[Records from a collection]
-- start --
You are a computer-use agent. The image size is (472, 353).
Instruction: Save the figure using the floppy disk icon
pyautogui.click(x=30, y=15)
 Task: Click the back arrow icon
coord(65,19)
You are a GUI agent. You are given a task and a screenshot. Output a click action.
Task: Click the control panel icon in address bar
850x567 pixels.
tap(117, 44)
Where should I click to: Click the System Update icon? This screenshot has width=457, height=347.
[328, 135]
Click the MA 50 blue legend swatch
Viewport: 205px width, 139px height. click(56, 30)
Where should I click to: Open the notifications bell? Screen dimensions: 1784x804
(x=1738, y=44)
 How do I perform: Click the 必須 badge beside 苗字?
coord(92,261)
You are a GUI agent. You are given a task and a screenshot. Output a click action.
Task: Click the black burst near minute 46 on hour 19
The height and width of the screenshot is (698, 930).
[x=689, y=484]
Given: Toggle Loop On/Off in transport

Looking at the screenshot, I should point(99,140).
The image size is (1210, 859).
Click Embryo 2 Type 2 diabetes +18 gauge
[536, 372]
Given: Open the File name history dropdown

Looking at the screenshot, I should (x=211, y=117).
-- end --
**TASK:**
Rewrite all the lines above, replacing "notifications bell" with "alerts bell" and leaving everything else unchanged.

**EXERCISE ANSWER:**
You are a computer-use agent. The image size is (472, 353).
Instruction: Save the figure using the floppy disk icon
pyautogui.click(x=30, y=15)
 Task: Click the back arrow icon
coord(65,19)
You are a GUI agent. You are given a task and a screenshot. Output a click action.
Task: Click the control panel icon in address bar
850x567 pixels.
tap(117, 44)
Where should I click to: Click the System Update icon? This screenshot has width=457, height=347.
[328, 135]
Click the MA 50 blue legend swatch
Viewport: 205px width, 139px height. click(56, 30)
Where should I click to: Open the alerts bell? Screen dimensions: 1784x804
(x=1738, y=44)
 How do I perform: Click the 必須 badge beside 苗字?
coord(92,261)
You are a GUI agent. You are given a task and a screenshot. Output a click action.
Task: Click the black burst near minute 46 on hour 19
The height and width of the screenshot is (698, 930).
[x=689, y=484]
Given: Toggle Loop On/Off in transport

Looking at the screenshot, I should point(99,140).
The image size is (1210, 859).
Click Embryo 2 Type 2 diabetes +18 gauge
[536, 372]
Given: Open the File name history dropdown

Looking at the screenshot, I should (x=211, y=117).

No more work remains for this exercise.